Copy the lines starting at the one containing "This screenshot has height=812, width=1478." and ending at the one containing "(x=436, y=183)", reproducing them unchanged.

[Working data]:
* * *

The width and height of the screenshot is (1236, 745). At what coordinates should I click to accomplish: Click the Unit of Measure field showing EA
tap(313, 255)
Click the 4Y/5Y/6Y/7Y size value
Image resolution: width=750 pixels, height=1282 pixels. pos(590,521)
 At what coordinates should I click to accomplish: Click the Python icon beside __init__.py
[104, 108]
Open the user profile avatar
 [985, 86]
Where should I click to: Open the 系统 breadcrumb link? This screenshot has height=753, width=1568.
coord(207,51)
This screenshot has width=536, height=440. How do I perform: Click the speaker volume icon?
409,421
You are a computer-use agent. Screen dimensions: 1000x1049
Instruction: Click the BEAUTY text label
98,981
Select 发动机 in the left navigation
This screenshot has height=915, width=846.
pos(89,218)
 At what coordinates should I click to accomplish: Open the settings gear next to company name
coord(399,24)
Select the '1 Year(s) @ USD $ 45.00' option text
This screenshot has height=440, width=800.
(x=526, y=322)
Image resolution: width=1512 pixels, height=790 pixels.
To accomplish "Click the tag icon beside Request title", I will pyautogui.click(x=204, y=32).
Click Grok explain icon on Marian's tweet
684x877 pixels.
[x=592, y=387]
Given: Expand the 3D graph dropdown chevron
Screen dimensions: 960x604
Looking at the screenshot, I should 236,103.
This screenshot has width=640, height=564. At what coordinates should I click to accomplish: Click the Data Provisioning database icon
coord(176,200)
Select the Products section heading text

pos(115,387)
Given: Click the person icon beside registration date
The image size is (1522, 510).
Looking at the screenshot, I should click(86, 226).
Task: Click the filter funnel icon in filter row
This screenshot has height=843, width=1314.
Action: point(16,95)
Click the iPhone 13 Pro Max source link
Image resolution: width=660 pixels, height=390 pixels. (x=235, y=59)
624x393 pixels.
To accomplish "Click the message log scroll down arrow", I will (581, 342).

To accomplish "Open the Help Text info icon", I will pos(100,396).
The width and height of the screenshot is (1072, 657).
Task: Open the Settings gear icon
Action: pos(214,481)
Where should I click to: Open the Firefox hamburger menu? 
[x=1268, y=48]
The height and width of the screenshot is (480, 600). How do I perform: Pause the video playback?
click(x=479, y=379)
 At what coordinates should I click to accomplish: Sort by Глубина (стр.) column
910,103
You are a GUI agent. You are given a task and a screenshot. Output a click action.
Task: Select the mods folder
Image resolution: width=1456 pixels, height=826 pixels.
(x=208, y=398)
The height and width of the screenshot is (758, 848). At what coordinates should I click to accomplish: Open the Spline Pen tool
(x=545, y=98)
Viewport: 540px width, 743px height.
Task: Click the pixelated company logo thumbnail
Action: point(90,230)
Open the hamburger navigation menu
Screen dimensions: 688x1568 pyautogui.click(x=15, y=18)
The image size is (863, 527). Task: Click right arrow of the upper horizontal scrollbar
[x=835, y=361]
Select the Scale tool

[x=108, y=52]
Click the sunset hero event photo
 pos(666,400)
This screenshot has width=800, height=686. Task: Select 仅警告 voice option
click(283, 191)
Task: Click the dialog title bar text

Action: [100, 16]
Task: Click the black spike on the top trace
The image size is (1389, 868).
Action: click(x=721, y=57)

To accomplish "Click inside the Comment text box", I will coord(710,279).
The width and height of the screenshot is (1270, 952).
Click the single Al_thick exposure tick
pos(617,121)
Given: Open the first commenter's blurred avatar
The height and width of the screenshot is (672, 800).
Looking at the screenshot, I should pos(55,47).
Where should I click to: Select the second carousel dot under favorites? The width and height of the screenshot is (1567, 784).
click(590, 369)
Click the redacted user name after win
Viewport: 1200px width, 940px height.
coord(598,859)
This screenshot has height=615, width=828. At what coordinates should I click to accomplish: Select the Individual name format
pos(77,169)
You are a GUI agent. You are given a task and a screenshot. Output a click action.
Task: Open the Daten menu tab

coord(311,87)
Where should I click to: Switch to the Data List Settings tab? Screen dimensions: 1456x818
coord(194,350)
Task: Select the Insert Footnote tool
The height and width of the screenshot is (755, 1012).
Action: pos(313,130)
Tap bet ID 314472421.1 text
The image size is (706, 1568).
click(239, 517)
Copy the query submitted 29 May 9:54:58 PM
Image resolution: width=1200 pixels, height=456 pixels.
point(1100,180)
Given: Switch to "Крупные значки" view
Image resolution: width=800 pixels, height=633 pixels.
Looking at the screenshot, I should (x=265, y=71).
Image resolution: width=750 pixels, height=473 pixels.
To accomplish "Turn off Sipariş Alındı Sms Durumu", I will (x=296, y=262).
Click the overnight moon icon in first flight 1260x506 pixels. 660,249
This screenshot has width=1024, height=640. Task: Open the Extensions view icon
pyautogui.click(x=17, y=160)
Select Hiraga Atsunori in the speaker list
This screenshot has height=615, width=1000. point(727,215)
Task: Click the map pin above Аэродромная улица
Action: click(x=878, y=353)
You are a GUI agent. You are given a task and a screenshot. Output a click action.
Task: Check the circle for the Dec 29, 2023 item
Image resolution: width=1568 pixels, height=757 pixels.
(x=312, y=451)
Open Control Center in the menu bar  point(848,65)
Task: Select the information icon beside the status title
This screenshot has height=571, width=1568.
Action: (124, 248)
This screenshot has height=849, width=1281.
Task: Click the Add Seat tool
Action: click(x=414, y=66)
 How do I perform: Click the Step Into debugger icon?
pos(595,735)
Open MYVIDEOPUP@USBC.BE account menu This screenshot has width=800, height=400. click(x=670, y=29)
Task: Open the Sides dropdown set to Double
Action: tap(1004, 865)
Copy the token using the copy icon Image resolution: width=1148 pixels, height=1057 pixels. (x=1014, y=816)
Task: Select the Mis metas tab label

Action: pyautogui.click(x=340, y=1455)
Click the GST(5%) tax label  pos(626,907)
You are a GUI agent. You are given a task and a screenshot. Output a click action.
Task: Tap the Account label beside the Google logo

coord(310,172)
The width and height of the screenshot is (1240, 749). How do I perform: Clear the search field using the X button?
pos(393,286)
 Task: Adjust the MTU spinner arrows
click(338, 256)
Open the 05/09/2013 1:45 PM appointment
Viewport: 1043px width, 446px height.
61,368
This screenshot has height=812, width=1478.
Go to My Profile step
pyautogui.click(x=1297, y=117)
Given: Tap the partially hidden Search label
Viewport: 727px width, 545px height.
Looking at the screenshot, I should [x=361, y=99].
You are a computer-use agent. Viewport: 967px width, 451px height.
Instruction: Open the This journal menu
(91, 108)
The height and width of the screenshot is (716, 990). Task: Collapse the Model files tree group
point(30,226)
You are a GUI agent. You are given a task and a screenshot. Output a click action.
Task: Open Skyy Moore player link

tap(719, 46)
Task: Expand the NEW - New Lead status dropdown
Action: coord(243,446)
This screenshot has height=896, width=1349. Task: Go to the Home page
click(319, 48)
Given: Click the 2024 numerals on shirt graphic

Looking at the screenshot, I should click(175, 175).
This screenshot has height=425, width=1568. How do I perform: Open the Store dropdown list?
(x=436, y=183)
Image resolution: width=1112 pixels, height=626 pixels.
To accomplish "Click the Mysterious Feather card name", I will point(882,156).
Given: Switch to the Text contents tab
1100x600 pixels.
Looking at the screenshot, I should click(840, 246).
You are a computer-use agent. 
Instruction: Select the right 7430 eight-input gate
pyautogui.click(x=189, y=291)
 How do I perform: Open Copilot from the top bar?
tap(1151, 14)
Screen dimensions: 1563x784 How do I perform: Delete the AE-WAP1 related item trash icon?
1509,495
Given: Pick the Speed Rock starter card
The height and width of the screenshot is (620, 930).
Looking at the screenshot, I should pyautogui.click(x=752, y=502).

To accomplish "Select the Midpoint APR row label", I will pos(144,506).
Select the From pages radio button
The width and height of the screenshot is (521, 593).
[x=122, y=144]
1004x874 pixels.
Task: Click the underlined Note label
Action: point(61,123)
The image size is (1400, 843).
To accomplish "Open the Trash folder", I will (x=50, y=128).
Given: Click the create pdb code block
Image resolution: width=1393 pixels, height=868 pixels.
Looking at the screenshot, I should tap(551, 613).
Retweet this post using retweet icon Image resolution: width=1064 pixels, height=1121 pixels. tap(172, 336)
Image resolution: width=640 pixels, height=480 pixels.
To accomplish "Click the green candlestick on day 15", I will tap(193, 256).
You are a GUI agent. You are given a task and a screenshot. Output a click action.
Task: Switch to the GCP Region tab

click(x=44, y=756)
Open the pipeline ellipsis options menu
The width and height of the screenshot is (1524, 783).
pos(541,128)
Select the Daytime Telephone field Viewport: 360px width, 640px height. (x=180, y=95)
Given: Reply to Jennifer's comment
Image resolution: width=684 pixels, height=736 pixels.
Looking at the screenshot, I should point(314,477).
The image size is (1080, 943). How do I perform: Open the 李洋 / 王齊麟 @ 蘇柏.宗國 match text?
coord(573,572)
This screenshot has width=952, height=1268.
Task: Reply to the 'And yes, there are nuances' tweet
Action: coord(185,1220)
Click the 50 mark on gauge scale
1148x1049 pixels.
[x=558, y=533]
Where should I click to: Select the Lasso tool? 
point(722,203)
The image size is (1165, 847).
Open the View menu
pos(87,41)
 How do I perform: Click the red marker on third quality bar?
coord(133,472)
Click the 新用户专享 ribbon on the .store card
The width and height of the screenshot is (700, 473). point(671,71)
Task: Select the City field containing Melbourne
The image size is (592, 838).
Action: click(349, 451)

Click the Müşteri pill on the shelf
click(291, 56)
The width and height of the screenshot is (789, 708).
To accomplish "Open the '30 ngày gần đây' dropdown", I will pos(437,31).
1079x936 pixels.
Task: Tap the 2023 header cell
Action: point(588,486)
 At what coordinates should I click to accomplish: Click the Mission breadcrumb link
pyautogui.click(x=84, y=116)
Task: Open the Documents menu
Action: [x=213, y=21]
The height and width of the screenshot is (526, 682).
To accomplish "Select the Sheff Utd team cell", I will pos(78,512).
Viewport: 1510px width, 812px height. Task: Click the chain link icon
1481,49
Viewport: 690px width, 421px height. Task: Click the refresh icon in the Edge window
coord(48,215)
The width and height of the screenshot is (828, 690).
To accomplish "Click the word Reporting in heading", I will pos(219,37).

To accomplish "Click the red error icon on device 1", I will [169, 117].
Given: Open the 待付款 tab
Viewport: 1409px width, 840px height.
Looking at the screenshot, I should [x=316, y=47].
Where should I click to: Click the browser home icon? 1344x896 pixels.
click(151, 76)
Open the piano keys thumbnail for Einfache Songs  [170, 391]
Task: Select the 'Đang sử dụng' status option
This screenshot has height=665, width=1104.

* * *

[Finished answer]:
This screenshot has height=812, width=1478.
Go to My Profile step
pyautogui.click(x=1297, y=117)
Given: Tap the partially hidden Search label
Viewport: 727px width, 545px height.
Looking at the screenshot, I should [x=361, y=99].
You are a computer-use agent. Viewport: 967px width, 451px height.
Instruction: Open the This journal menu
(91, 108)
The height and width of the screenshot is (716, 990). Task: Collapse the Model files tree group
point(30,226)
You are a GUI agent. You are given a task and a screenshot. Output a click action.
Task: Open Skyy Moore player link

tap(719, 46)
Task: Expand the NEW - New Lead status dropdown
Action: coord(243,446)
This screenshot has height=896, width=1349. Task: Go to the Home page
click(319, 48)
Given: Click the 2024 numerals on shirt graphic

Looking at the screenshot, I should click(175, 175).
This screenshot has height=425, width=1568. How do I perform: Open the Store dropdown list?
(x=436, y=183)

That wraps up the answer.